Instruction: Render the lines of the records starting at the line that contains "You are a computer-use" and ending at the line that contains "Instruction: Click the" as a Markdown table with the columns Number and Text. Number each line in order and leave out any blank lines.

Provided entries:
::::::::

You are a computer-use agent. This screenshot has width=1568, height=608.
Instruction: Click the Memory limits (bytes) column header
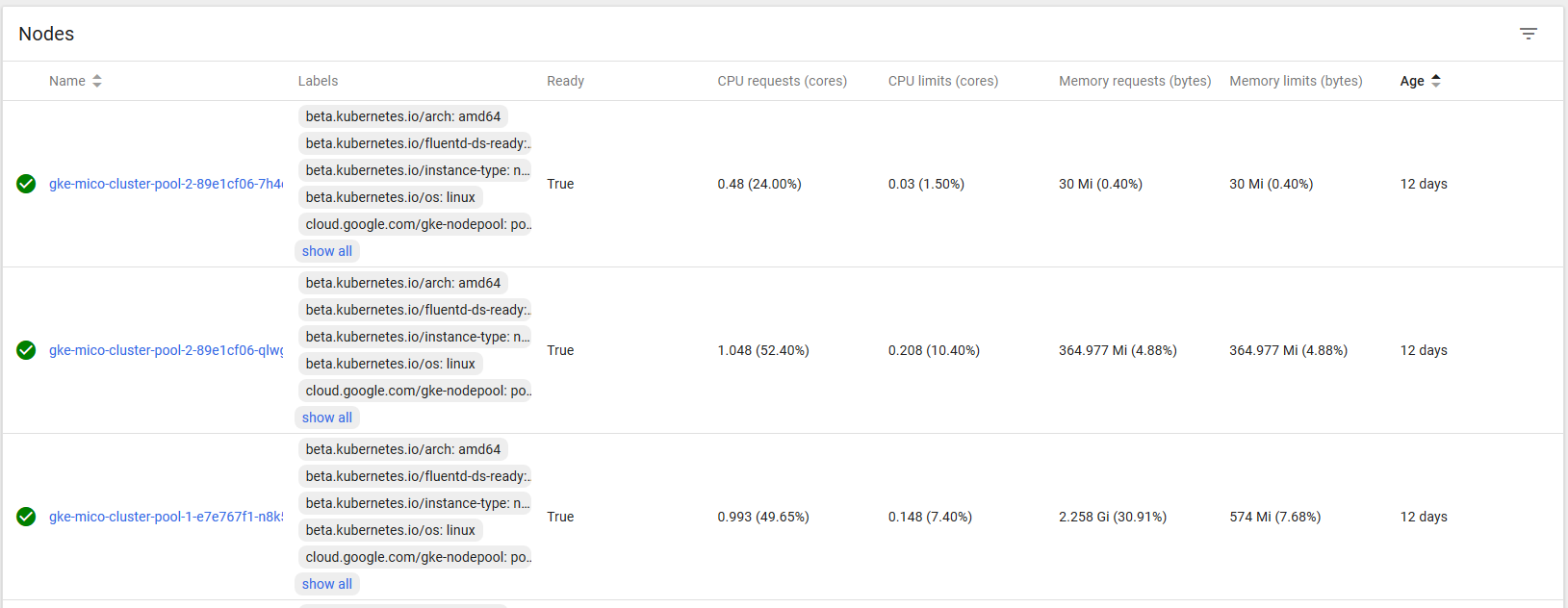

::::::::

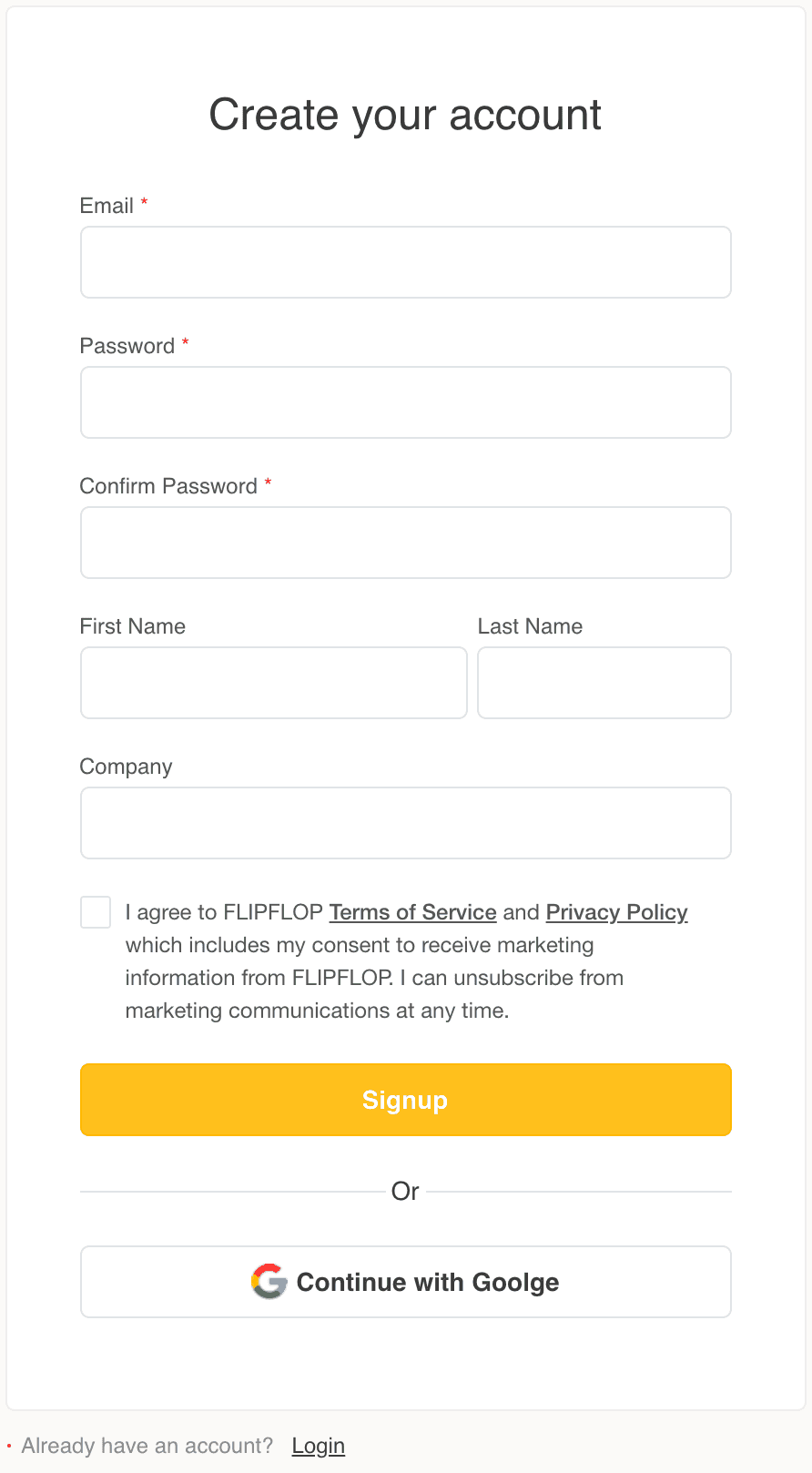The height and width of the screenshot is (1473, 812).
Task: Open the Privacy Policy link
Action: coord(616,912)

::::::::

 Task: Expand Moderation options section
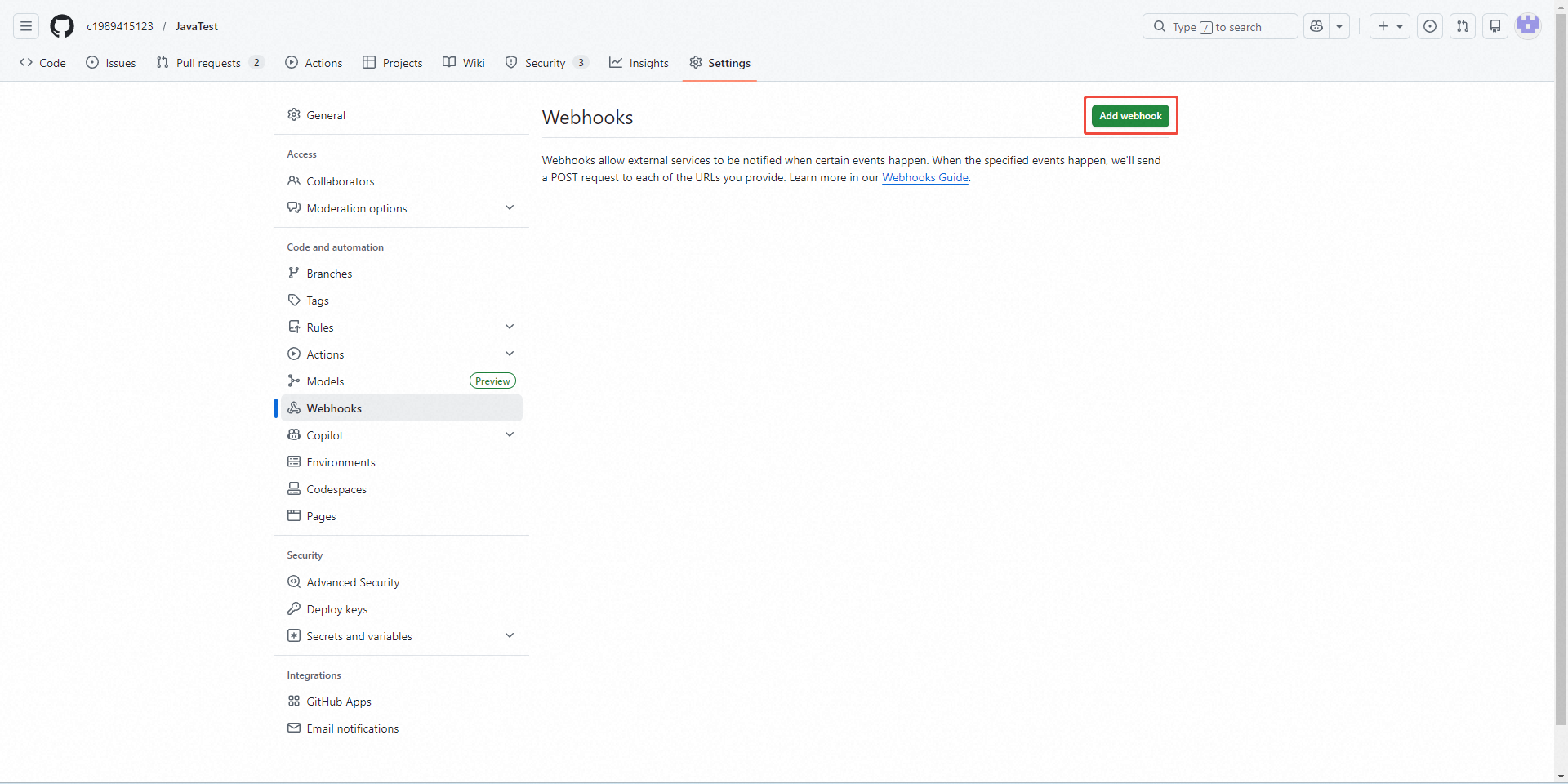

::::::::

Correct response:
| Number | Text |
|---|---|
| 1 | You are a computer-use agent. This screenshot has width=1568, height=608. |
| 2 | Instruction: Click the Memory limits (bytes) column header |